= John Freeman Loutit =

Australian doctor

John Freeman Loutit CBE FRS FRCP (19 February 1910 – 11 June 1992), also known as 'Ian', was an Australian haematologist and radiobiologist.

== Life ==
John Freeman Loutit was born in Western Australia, the son of a locomotive engineer. He moved interstate for his tertiary education, entering residence at Trinity College, Melbourne, in 1929 while studying at the University of Melbourne.

He contributed significantly to the development of improved techniques for the storage and transfusion of blood during the Second World War. After the war he became a leading researcher in the then novel field of radiobiology.
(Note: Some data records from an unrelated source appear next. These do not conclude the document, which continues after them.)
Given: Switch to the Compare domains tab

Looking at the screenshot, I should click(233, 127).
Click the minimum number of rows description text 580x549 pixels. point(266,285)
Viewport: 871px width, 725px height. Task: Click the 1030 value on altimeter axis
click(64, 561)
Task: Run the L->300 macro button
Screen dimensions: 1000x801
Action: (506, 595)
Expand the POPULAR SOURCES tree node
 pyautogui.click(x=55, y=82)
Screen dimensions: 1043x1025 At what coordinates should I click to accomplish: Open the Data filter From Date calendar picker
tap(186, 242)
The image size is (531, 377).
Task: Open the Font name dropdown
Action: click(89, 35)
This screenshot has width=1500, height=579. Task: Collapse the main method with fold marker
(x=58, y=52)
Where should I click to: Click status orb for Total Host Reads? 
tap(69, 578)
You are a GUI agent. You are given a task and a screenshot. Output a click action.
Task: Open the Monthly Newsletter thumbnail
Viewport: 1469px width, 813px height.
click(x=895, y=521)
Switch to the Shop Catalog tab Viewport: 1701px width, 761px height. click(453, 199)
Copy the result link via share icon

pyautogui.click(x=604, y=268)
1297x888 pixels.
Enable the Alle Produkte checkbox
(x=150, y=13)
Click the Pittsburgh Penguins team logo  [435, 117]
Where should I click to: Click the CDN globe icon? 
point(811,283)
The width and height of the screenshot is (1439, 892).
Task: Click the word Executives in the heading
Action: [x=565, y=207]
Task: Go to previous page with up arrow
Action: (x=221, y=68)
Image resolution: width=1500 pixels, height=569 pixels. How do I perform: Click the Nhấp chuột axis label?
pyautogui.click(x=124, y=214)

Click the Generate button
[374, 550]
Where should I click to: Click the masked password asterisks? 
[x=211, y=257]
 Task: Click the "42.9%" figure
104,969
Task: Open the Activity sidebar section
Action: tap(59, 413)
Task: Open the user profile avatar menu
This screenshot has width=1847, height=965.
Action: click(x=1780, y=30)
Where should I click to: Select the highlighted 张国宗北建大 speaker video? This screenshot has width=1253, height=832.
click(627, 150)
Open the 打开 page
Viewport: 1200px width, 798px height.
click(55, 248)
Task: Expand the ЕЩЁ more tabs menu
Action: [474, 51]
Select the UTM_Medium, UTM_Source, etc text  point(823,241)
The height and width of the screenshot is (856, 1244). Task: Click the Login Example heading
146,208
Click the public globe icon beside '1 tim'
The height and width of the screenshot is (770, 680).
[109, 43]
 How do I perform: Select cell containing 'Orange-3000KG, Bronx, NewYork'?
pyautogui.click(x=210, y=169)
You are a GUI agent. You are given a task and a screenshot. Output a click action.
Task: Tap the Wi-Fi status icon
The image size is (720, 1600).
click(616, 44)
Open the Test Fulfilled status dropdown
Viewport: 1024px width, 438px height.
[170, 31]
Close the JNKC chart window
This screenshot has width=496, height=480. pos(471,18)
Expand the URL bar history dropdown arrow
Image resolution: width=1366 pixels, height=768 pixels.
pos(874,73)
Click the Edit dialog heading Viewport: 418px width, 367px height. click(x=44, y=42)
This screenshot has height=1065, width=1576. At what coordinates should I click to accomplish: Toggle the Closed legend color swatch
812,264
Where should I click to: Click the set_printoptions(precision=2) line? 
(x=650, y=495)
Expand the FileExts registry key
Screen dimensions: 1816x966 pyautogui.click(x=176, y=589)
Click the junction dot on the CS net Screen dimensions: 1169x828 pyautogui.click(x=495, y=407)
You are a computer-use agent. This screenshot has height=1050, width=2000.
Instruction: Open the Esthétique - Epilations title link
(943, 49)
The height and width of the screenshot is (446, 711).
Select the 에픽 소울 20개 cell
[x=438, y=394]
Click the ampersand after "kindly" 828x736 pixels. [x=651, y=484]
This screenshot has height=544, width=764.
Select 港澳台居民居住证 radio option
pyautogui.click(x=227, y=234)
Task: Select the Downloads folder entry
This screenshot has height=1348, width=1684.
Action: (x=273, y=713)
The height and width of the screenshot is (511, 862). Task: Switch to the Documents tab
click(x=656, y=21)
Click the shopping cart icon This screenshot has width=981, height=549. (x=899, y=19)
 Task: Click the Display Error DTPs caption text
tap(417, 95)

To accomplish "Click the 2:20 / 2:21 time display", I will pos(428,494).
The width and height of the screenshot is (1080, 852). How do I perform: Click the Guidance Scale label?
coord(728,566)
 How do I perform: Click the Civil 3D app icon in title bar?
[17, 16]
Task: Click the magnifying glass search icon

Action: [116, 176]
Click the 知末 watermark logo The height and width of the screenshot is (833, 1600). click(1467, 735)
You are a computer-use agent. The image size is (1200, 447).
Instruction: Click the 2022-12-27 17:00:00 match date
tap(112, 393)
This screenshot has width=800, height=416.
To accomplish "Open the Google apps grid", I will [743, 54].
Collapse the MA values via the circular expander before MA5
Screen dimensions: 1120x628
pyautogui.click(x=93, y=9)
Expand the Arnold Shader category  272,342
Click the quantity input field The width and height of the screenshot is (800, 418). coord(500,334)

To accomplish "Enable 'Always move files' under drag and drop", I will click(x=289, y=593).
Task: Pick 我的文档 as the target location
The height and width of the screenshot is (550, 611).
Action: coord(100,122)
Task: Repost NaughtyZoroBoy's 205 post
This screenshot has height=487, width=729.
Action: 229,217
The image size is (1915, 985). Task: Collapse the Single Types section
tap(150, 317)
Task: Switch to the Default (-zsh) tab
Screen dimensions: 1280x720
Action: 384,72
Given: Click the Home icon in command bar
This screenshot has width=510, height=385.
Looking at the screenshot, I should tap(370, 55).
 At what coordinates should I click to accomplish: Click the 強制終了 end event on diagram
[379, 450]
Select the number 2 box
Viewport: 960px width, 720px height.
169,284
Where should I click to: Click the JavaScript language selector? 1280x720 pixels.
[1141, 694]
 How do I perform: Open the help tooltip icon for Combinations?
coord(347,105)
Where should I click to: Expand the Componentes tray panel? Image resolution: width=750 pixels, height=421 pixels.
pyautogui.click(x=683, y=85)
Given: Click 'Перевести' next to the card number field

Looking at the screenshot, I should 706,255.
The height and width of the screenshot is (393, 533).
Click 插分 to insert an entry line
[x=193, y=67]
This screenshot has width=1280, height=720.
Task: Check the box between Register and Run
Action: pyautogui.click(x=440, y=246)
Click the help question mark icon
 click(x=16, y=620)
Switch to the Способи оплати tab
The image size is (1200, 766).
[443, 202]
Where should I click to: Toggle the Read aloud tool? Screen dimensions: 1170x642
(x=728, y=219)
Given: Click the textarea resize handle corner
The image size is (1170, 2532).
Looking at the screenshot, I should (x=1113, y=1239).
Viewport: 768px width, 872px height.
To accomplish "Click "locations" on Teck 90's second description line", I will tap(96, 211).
He established and ran the Medical Research Council's Radiobiology Unit at Harwell from 1947 to 1969. He gave the 1969 Bradshaw Lecture to the Royal College of Physicians on the subject of malignancies caused by radium.

He was elected a Fellow of the Royal Society in 1963. His candidature citation read:

Distinguished for his experimental studies of tissue transplantation after lethal doses of ionising radiation. Skilful experiments led Loutit to form the opinion that, contrary to the prevailing view, the survival of irradiated mice after the implantation of haematropoietic tissue was due to colonization by living cells. The truth of this interpretation has been rapidly confirmed. Loutit was the first to recognize 'secondary disease' in irradiated mice restored by the transplantation of foreign cells, and his interpretation of the disease as the consequence of a reaction of the grafted cells against their recipient is now accepted. Loutit has further shown that a substantial proportion of mice with leukaemia can be cured by whole body irradiation followed by the grafting of bone marrow cells. Earlier, he separated the mechanisms of origin of congenital haemolytics and acquired icterus and developed a practical method of increasing the storage time of bllod for transfusion. Loutit's work is fundamental to an understanding of the mechanism and repair of radiation injury and has important bearings on immunology and the study of leukaemias.

He died in 1992. He had married Thelma Salusbury in 1941; they had three children.